Use this time to begin to assess appropriate box jump heights and scales. Watch to see that athletes are able to keep their knees tracking their toes on the jump to ensure proper mechanics.

  • 5 “load and fire”

    • Pause with hips & arms back, practice using arms to help with the jump, one at a time

  • 5 “load and fire” onto a box

  • 5 box jump from the top

    • Allow athletes to practice their return along with a quick jump back up

  • 5 box jump at workout height/pace

    • If athletes are comfortable rebounding now is the time to let them try

    • Looking to see that full hip extension is being achieved on top of the box


-Much like with the wall balls today, by pausing in the “loaded” position of the box jump we allow our athletes to feel just how far back they can swing their arms and just how much they can load up prior to the jump. Adding the box gives athletes and coaches a chance to see how the landing position looks once a raised platform is introduced. Coaches need to watch for a knock kneed position on the land, just as in the jump and remind athletes to drive the knees out in the landing as well.

-Working the footwork from the top of the box allows athletes to get in the mental state that the “rest” is at the top of the box rather than on the floor, this should allow them to continue to cycle through reps and maintain a better rhythm during hte workout.

-Lastly we encourage athletes to find their “workout pace”. This allows coaches to assess for proper box jump scaling and adjust accordingly. Be sure that athletes can move steadily through these reps and that you are comfortable that they are confident enough to jump on their box safely.


  • Bathroom break

  • Remind athletes that additional scaling may occur during the workout

  • Continue to review scaling options with each athlete

  • Safety check to ensure adequate room around boxes

:30-:50 START WORKOUT AT :30

  • Look for full range of motion (depth of squat and wall ball target)

  • If athletes are doing sets of 10 or less on the wall ball, it’s too heavy

  • Ensure that full extension is being reached on top of the box

  • If athletes are barely making each jump, the box height is too high


-During the workout coaches are monitoring basic checkpoints for athletes.
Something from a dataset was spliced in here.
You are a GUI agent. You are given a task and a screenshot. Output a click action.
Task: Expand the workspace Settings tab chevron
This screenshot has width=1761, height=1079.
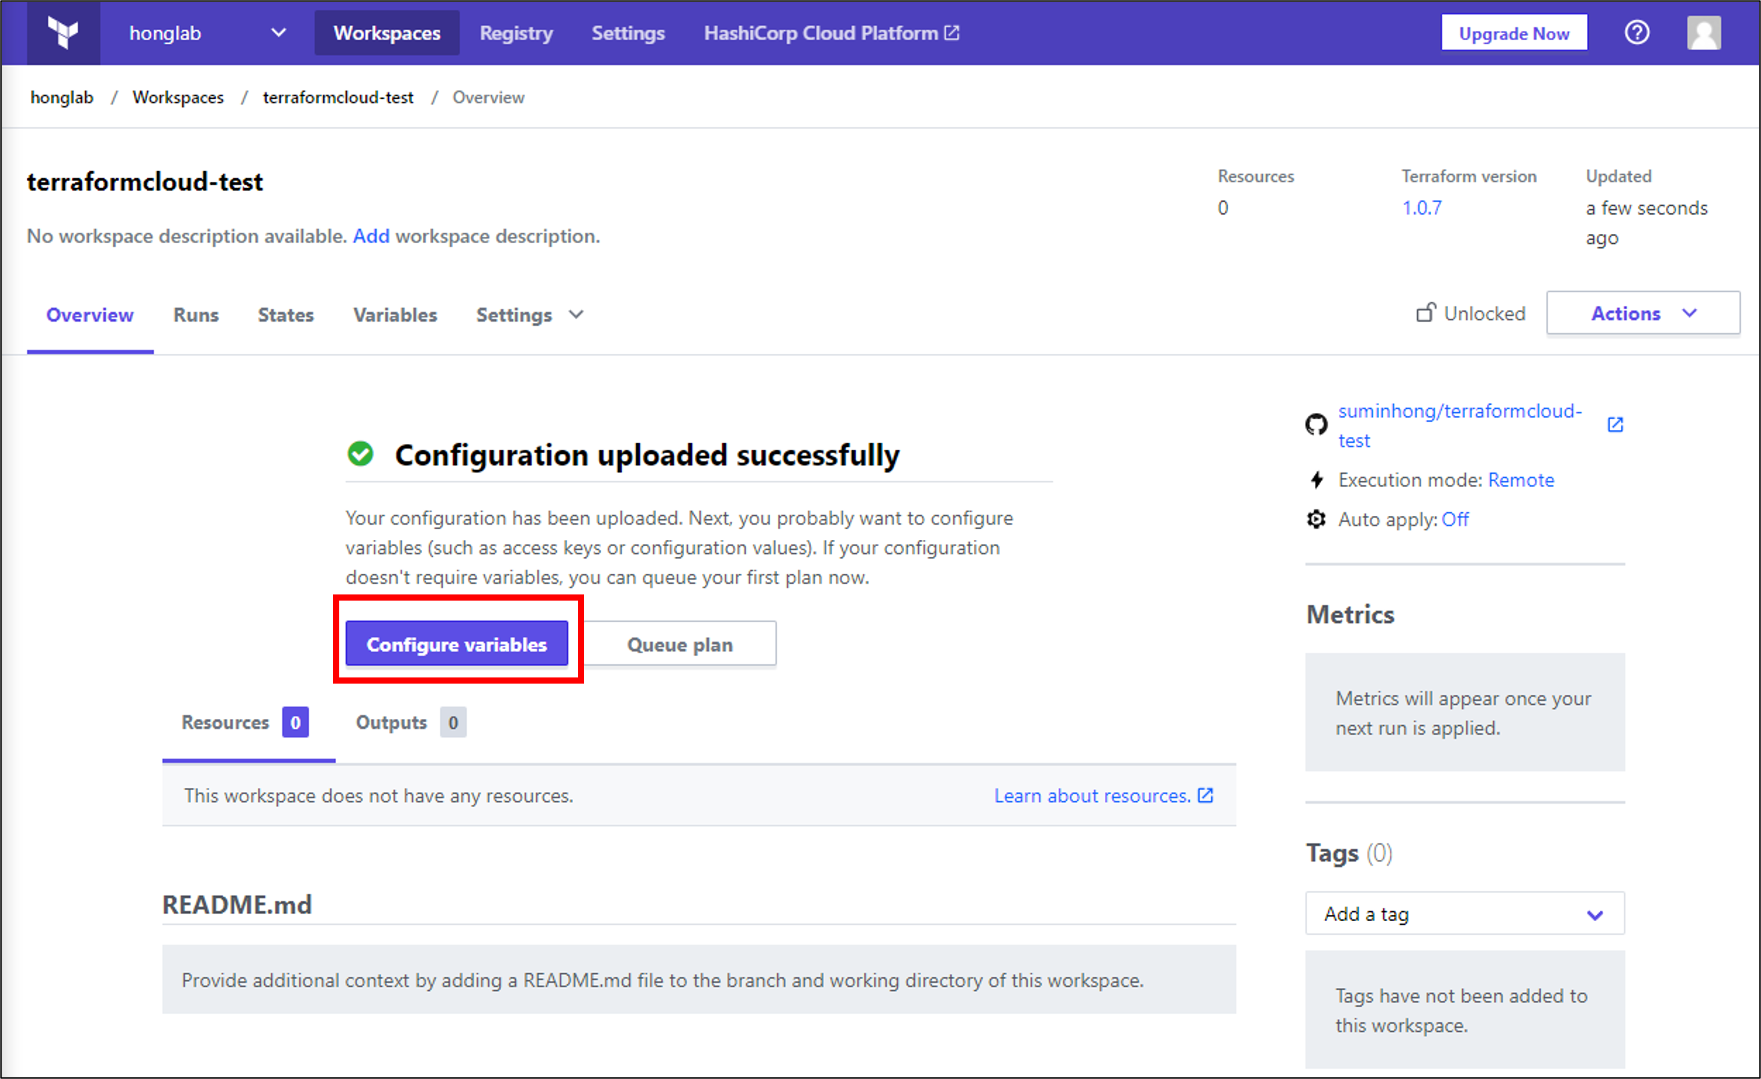(576, 315)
Ensuring proper range of motion is maintained as fatigue begins to set in and that athletes are still capable of hitting their chosen targets. Once they transition to the first round of box jumps coaches might remind their athletes to jump higher than they might think they have to in order to avoid the possibility of colliding with the box.



  • Collect scores

  • 200m walk as a class once everyone has finished

  • Clean up equipment

  • 1 min Couch stretch each leg

  • 1 min calf stretch each leg

  • High fives! 


-Our athletes got a heavy dose of squatting and jumping today so they are likely to be in need of some leg and calf stretching. Use this time to assess again for people who may have chosen a scaling option that was too aggressive for them (too many reps) and use this time to start up conversations with the group about how we maintain the intended stimulus in a workout and how important it is to scale workouts to meet that stimulus.